> **Provided records**
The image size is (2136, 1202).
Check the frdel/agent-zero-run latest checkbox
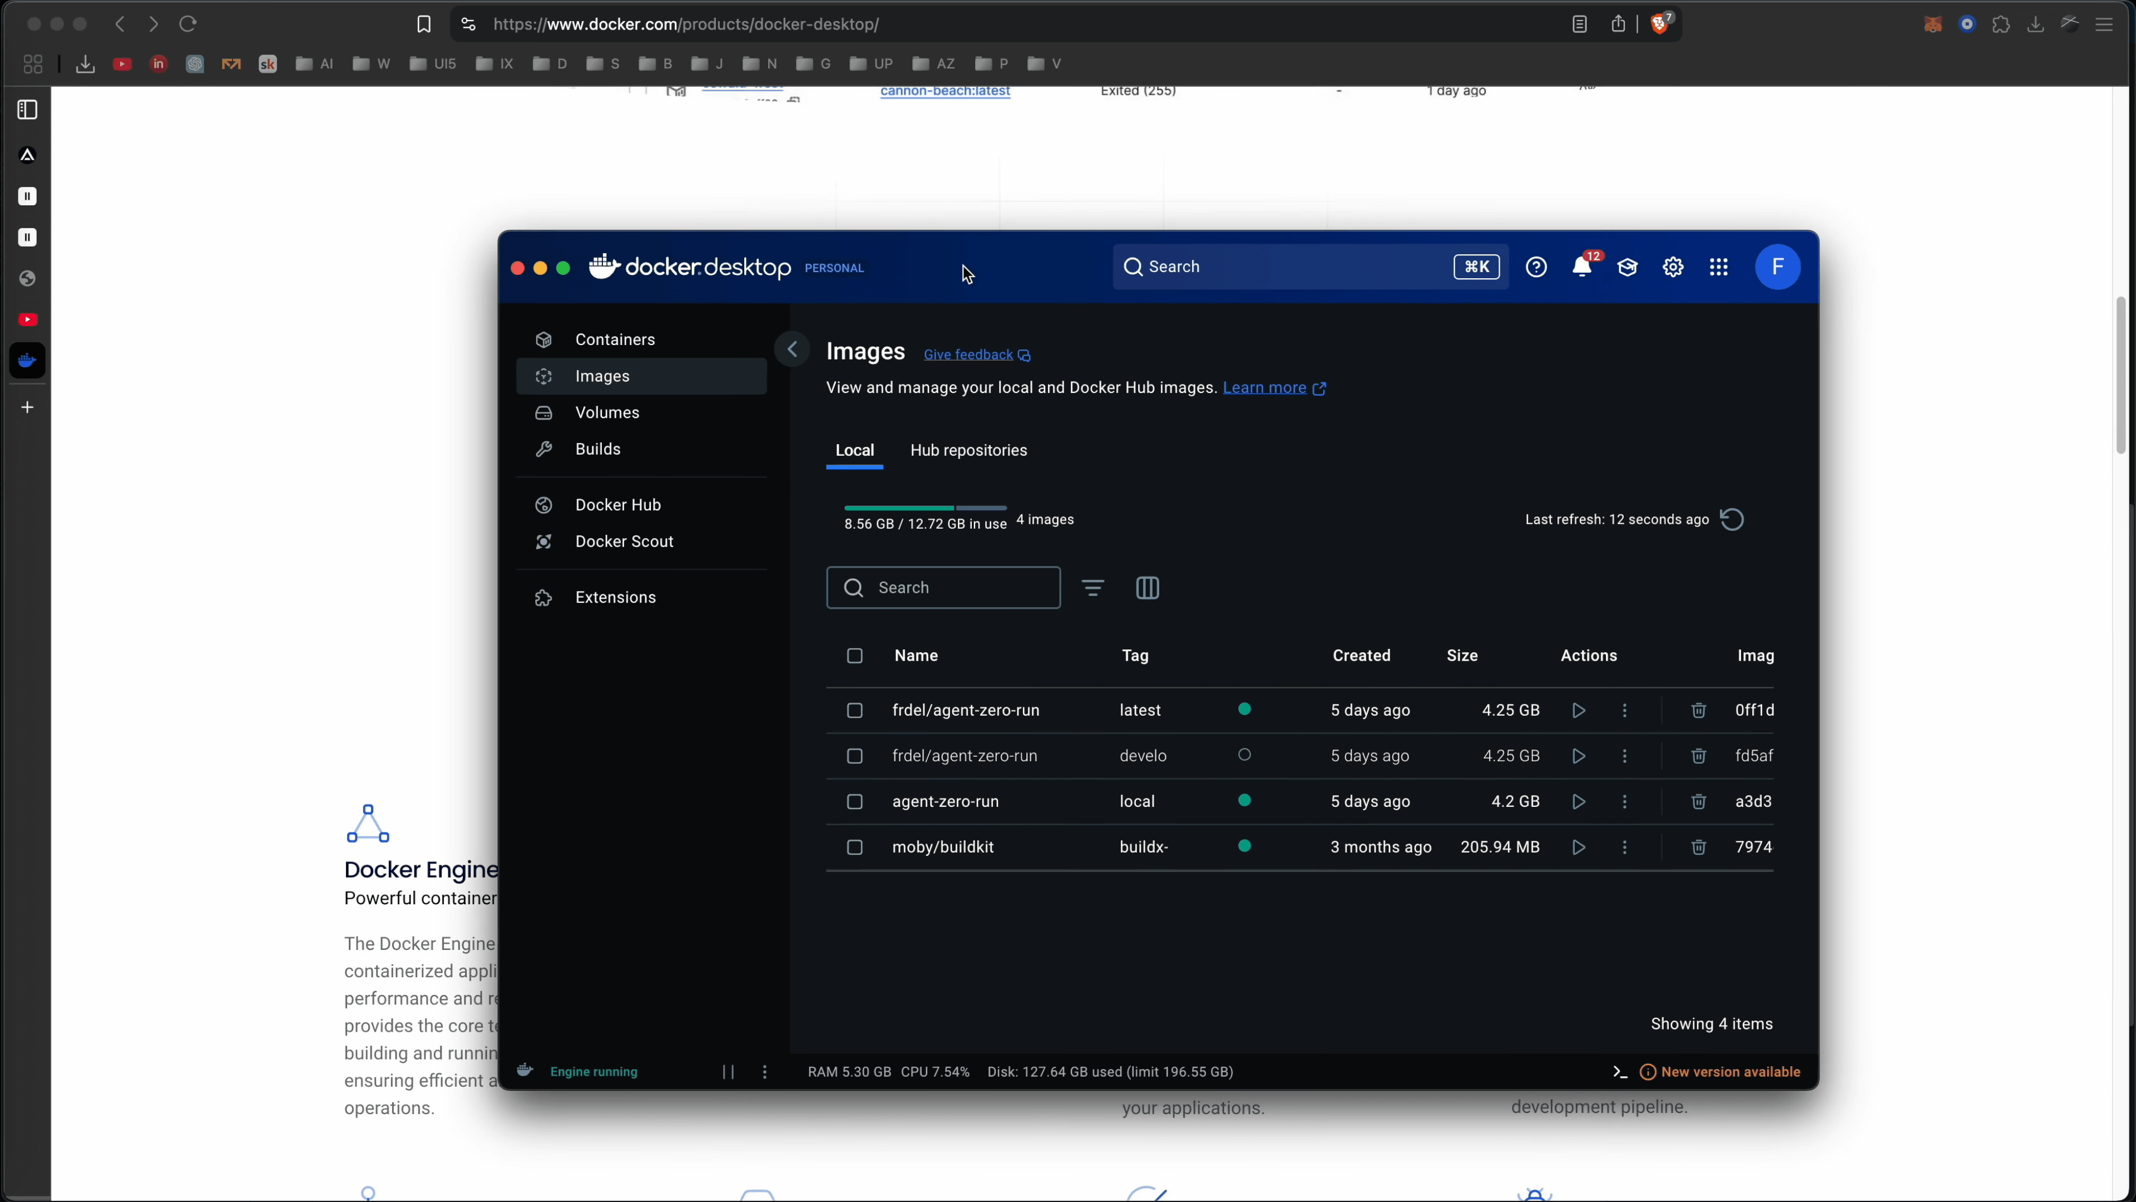[854, 711]
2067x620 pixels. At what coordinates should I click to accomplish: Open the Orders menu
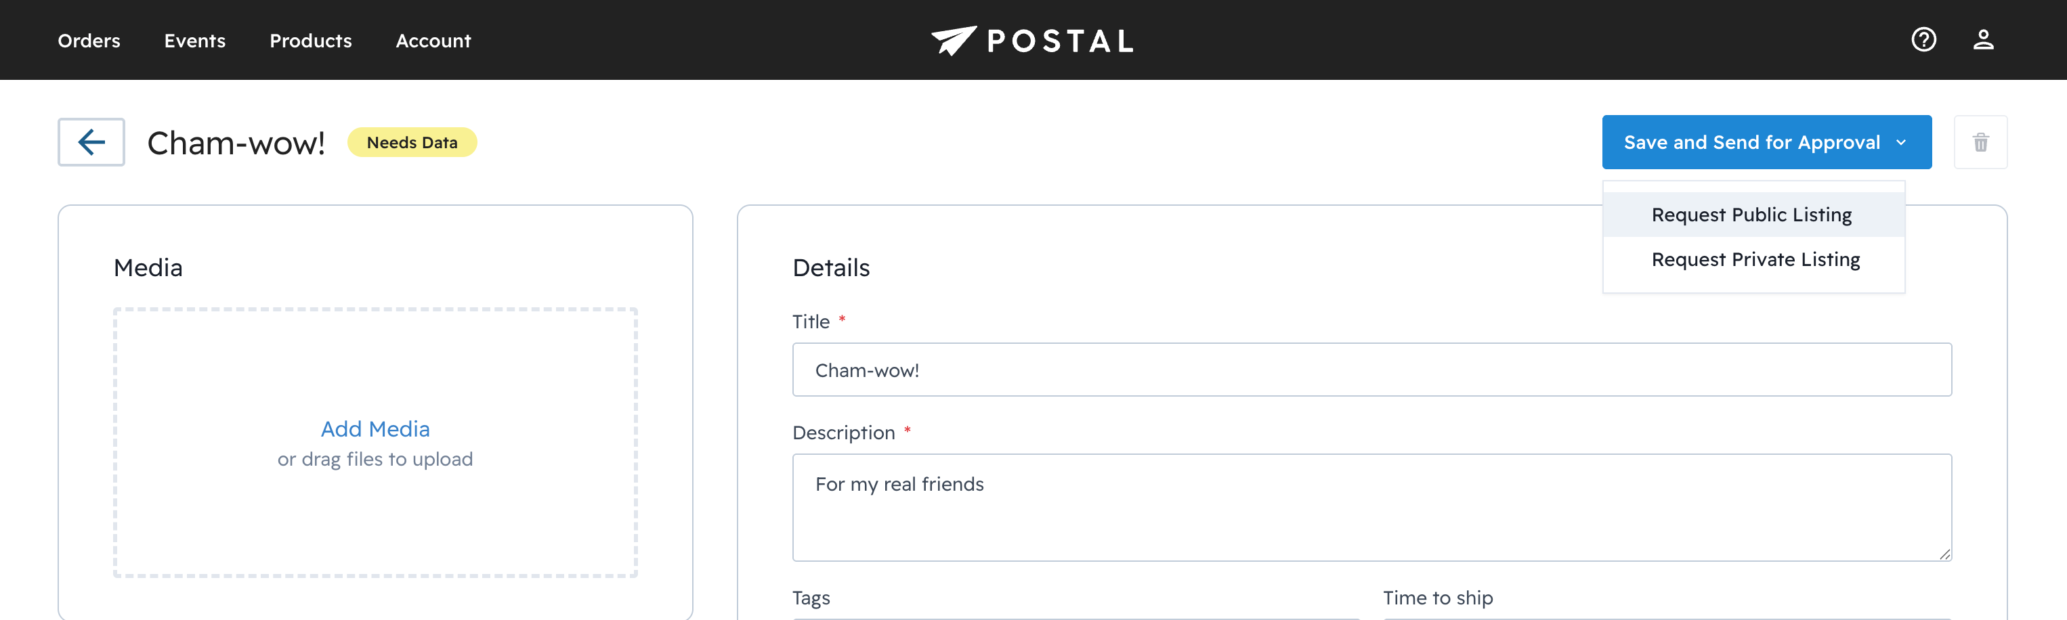pos(89,41)
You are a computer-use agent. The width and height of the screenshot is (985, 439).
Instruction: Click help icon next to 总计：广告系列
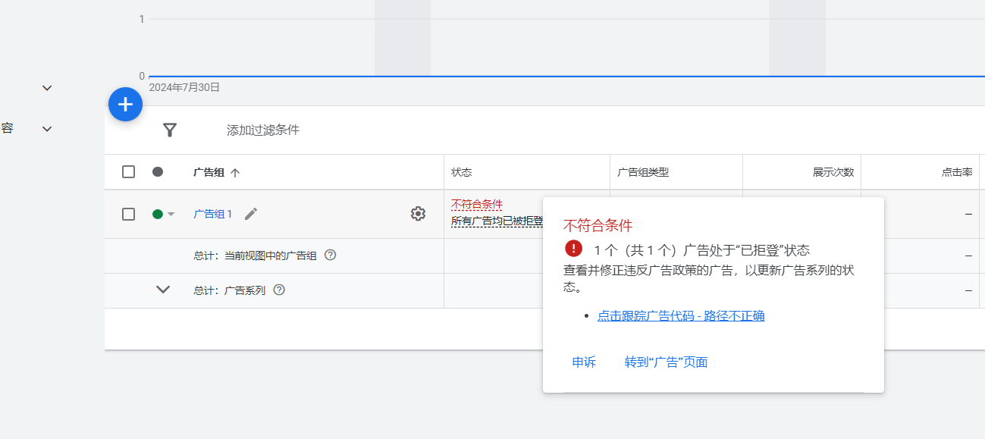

> **Exercise**
List every line of the material above that contains the string "agent".

> **The answer**
Check the frdel/agent-zero-run latest checkbox
You are a computer-use agent. The width and height of the screenshot is (985, 439).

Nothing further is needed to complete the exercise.